Pour les enseignants, la confiance reste le principal point de rupture. « Sans publication de la liste, aucune garantie n’existe », résume un responsable présent à Sibang. La plateforme souligne pourtant les avancées enregistrées dans la commission tripartite Éducation – Budget – Fonction publique, notamment la régularisation progressive de 6 938 enseignants, la mise en solde de 328 sortants ENS/ENSET, la mise en présalaire de 692 sortants ENIL/ENIF, de 108 enseignants scientifiques, de 1 810 enseignants bénévoles et le traitement des 4 000 dossiers administratifs, correspondant à un taux d’exécution de 60,85 %.

Le ministère réplique et dévoile un bilan d’avancement

Quelques heures après l’annonce du maintien de la grève, le ministère de l’Éducation nationale a publié un communiqué officiel, lu par son secrétaire général Christian Louembet-Onguélé.
Le ton se veut ferme et rassurant : le gouvernement affirme sa « détermination à respecter l’ensemble des engagements » et dit vouloir « traduire ses promesses en actions concrètes » d’ici la fin du mois de février.
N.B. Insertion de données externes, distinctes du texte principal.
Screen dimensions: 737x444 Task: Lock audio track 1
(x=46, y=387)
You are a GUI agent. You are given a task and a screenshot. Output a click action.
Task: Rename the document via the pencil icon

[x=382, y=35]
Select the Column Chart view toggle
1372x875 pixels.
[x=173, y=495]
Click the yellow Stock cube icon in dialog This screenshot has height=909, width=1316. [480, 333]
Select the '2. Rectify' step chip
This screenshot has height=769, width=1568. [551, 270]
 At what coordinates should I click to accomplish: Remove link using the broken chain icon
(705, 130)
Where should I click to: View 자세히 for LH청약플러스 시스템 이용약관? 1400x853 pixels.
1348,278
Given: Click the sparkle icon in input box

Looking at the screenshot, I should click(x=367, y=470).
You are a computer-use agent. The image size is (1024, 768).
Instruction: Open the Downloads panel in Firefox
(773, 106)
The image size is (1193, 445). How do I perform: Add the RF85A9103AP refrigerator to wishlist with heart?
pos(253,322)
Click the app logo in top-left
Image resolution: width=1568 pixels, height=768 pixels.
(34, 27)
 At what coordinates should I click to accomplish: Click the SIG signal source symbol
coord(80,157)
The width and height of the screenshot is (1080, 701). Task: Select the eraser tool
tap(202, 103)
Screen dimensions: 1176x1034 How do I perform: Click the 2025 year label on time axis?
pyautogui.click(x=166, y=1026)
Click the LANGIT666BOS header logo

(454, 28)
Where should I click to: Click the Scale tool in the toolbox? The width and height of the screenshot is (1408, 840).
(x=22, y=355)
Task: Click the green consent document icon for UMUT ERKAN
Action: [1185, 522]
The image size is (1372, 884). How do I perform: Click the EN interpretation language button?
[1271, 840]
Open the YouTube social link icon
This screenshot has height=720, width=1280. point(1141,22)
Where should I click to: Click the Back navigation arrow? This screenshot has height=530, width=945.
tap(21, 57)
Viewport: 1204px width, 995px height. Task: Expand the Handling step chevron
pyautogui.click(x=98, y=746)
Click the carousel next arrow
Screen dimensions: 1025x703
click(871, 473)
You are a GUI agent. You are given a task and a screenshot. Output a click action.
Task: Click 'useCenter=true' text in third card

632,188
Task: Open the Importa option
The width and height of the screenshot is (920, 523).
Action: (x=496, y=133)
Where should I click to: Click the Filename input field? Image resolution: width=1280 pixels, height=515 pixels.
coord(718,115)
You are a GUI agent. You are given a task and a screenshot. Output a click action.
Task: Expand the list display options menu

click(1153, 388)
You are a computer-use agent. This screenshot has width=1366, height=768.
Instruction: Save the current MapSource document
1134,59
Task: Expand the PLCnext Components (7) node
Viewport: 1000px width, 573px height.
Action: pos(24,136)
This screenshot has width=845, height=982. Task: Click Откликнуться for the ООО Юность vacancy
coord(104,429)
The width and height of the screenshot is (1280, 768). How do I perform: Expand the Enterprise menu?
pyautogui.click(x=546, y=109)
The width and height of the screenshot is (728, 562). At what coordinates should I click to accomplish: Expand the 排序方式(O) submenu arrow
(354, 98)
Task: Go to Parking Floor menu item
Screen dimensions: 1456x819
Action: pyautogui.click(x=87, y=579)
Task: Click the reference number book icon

Le ministère met en avant plusieurs actions déjà menées cette semaine :

▪︎La signature d’un protocole d’accord additionnel avec les représentants de SOS Éducation des neuf provinces ;
▪︎La transmission à la solde de 1 800 dossiers de postulants à la profession enseignante ;
▪︎La distribution de 317 certificats de fin de formation, sur les 1 800 prévus ;
▪︎La signature de 943 fiches bleues ;
▪︎Le lancement de visites de terrain dès le lundi 2 février 2026, afin de « contrôler l’effectivité de la reprise des cours » ;
▪︎Un taux de reprise partielle évalué entre 5 % et 30 %.

Le ministère annonce également qu’un planning détaillé de mise en œuvre des engagements sera communiqué dès la semaine prochaine.

Entre fermeté et appel au calme, le gouvernement mobilise tous les acteurs

Dans son communiqué, le ministère exhorte les enseignants ayant repris le travail à « maintenir leurs engagements » et appelle les syndicats constructifs à accompagner les efforts en cours. Les parents d’élèves sont aussi invités à envoyer leurs enfants en classe dès le 2 février, le gouvernement rappelant que « l’éducation demeure une priorité nationale ».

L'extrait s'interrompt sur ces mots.